District service workers, including bus drivers, janitors, food-service staff and special education assistants — under the banner of the Service Employees International Union Local 99 — are calling for a 30% pay raise and an additional $2 per hour for the union’s lowest-paid employees. Additional demands include more full-time hours, elimination of unpaid furlough days, equitable access to healthcare and resolution of staff shortages.

The teachers’ union is striking in solidarity, grinding operations across the nation’s second-largest school district to a halt. LAUSD serves more than 565,000 students across over a thousand campuses.

“We’re overworked, we’re overwhelmed, we’re short staffed,” said Liliana Carpio, a classified employee who works with special education students. “It’s time that they treat us fairly and the way we deserve to be treated.”

This week’s strike, which began on Tuesday and is limited to just three days, is in protest of what SEIU Local 99 characterized as the district’s “harassment and intimidation of workers,” as opposed to being a prolonged tactic meant to force the district to agree to a set of demands. The union’s website notes, however, that an open-ended strike could happen in the future. 

For a brief moment last weekend, a Hail Mary legal effort offered a possible out: LAUSD leadership asked the California Public Employment Relations Board for an injunction Friday, arguing that a strike would be illegal because the stated justification was not the real reason for the walkout. The board tossed that argument Sunday.

“I was out here in 2019 fighting for the same stuff,” said John Dvorkin, a first grade teacher at Lenicia B. Weemes Elementary School, referring to the six-day teachers’ strike that year that resulted in a 6% pay raise.

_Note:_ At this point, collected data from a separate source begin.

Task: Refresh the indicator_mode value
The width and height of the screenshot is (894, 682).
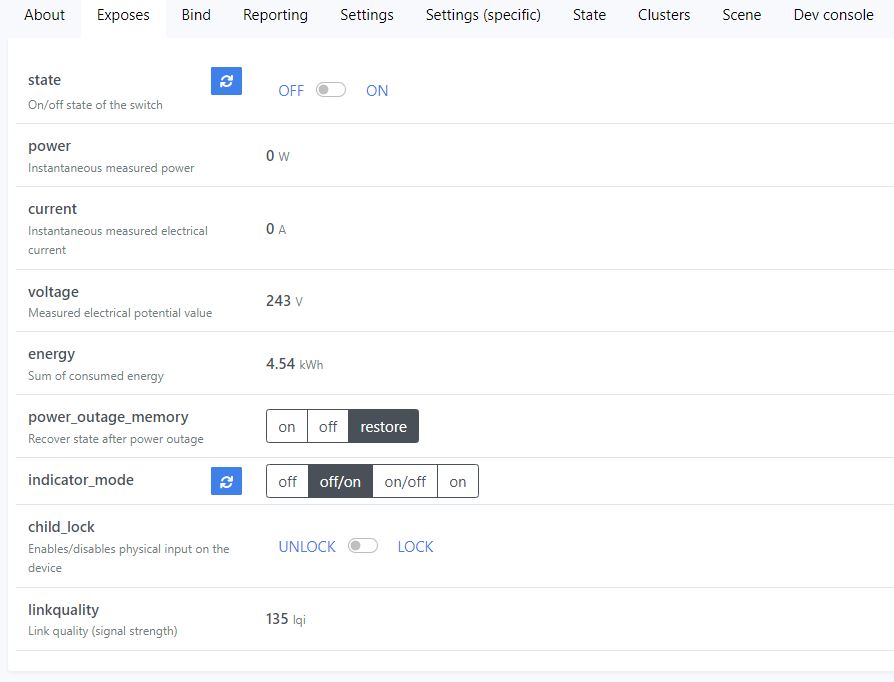Action: coord(226,481)
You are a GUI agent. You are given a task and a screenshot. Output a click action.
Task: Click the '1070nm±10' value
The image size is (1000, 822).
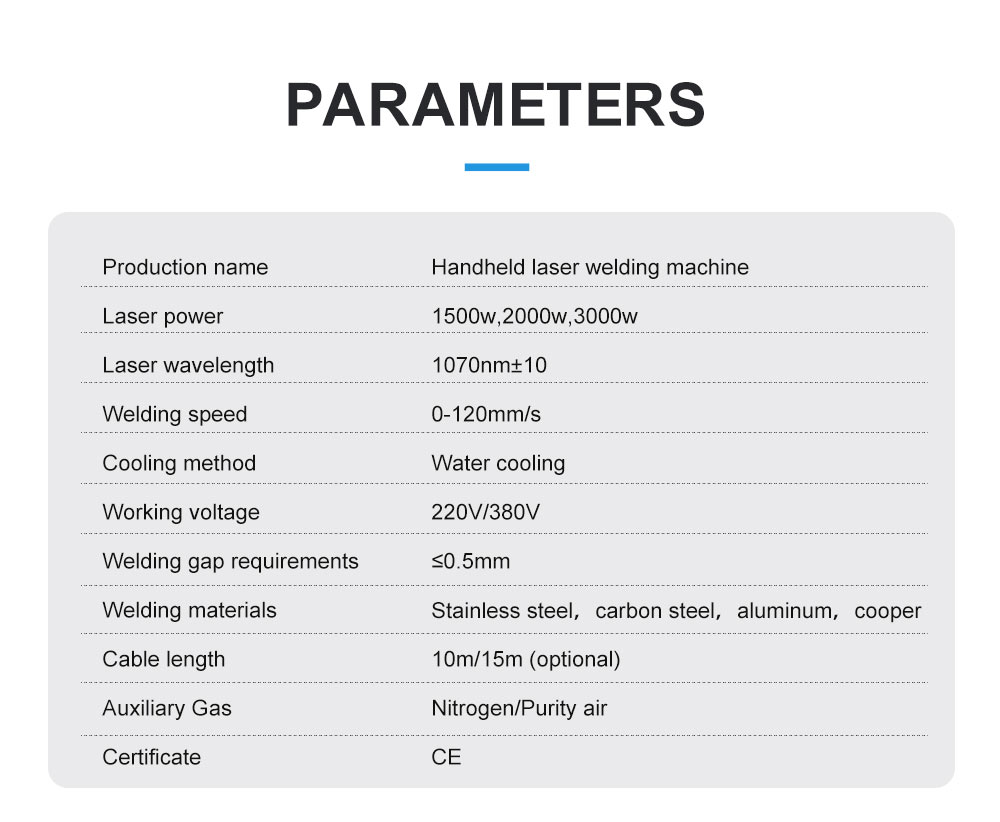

Dvorkin said he explained the strike to his students — who learned about the civil rights movement of the 1960s earlier this year, so are aware of the concept of protests — but few asked any questions.

“Los Angeles Unified has made a historically generous offer to SEIU Local 99 which exceeds local, state and national comparisons,” the district wrote on its website. “We are doing everything we can to reach an agreement that is equitable, fiscally responsible and reflects the dignity of our tremendous employees.”